Culross and West Kirk

The next place I visited – this time with husband – was Culross. The palace gardens were used as Claire’s herb garden and then the town featured as the Cransmuir in the series. The study was Geillis Duncan’s house. It was a gorgeous day so we had a pleasant walk around the palace, gardens and town.

The Royal Burgh of Culross is a unique survival, a town that time has passed by. It is the most complete example in Scotland today of a Burgh of the 17th and 18th centuries. The Town House was built in 1626 and was the administrative centre of Culross with a tollbooth and witches’ prison. The old buildings and cobbled streets create a fascinating time warp for visitors. (NTS website)

Our next stop was West Kirk which is just outside Culross. This was used as the Black Kirk in The Way Out. It was worth the walk, such a peaceful place.

Situated to the northwest of Culross in West Kirk Churchyard and surrounded by agricultural land, this was the former parish church of Culross.   It was replaced by the Abbey Parish Church  by an Act of Parliament of 1633.   However, it appears that the church had been out of use for some time before this, as the Act records that it was already in a ruinous condition.    The church is now roofless and a large tree grows inside the western end of the building and much ivy on the walls.   The graveyard is surrounded by low rubble boundary walls, which are in a poor state of repair in several places, and is entered at the southeast corner, where there are square gatepiers.   In general the graveyard is relatively flat but the church is on a slightly higher area on the northern side.   There is a large variety of headstones and table stones within the graveyard dating from the seventeenth -nineteenth centuries. The earlier monuments display symbols of death and mortality and a number of trades are also depicted, such as farmer, mariner and miner.

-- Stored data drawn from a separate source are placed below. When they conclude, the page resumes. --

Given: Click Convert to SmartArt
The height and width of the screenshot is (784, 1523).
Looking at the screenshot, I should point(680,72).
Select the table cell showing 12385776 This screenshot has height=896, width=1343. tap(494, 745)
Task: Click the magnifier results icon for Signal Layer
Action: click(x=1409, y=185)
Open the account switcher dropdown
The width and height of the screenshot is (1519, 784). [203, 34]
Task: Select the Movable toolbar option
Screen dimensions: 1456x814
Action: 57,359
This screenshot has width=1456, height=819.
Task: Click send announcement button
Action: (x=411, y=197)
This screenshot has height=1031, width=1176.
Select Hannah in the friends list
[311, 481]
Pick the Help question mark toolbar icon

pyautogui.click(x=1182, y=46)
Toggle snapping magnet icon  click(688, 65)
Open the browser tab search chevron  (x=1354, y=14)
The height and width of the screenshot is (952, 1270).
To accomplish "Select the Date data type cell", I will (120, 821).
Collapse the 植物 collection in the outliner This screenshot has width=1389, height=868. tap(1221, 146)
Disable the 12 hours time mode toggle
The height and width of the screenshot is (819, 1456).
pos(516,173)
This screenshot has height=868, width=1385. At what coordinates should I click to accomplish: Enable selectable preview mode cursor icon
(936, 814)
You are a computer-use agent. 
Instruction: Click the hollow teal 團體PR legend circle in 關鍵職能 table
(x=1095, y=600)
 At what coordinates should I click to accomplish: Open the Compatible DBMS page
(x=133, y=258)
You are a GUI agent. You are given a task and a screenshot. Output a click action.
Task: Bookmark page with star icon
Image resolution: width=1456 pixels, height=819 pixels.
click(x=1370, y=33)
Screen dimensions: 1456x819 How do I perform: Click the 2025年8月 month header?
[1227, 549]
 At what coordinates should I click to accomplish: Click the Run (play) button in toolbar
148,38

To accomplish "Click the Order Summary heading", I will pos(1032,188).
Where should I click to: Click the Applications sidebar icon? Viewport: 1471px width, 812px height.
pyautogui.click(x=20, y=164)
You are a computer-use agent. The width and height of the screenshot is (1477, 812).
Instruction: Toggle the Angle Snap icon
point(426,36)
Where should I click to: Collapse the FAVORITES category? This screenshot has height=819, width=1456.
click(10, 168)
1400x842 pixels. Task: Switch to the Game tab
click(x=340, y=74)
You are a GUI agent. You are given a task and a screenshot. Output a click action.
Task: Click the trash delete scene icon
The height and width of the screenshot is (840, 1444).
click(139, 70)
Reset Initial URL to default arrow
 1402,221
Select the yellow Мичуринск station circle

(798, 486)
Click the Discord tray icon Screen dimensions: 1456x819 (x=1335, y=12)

A late nineteenth century rectangular mausoleum is just outside the western edge of the graveyard, surrounded by sandstone rubble walls. There are three round arched openings in the northern, eastern and southern faces of the mausoleum, each of which is covered by decorative ironwork, but only those on the eastern face are accessible as gates. Each elevation is flanked by column shafts cut into the quoins. The interior of the mausoleum is largely overgrown but several memorial stones to the Dalgleish family are on the back (western) wall.